▸ TASK STATEMENT: Nothing in the data may change. Copy all of it exactly.
[Opening DATA UNDER STUDY section]
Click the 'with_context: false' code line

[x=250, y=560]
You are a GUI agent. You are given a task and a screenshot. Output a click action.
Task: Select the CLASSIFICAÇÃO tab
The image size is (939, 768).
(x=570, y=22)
[Closing DATA UNDER STUDY section]
▸ EXERCISE SOLUTION:
Click the 'with_context: false' code line

[x=250, y=560]
You are a GUI agent. You are given a task and a screenshot. Output a click action.
Task: Select the CLASSIFICAÇÃO tab
The image size is (939, 768).
(x=570, y=22)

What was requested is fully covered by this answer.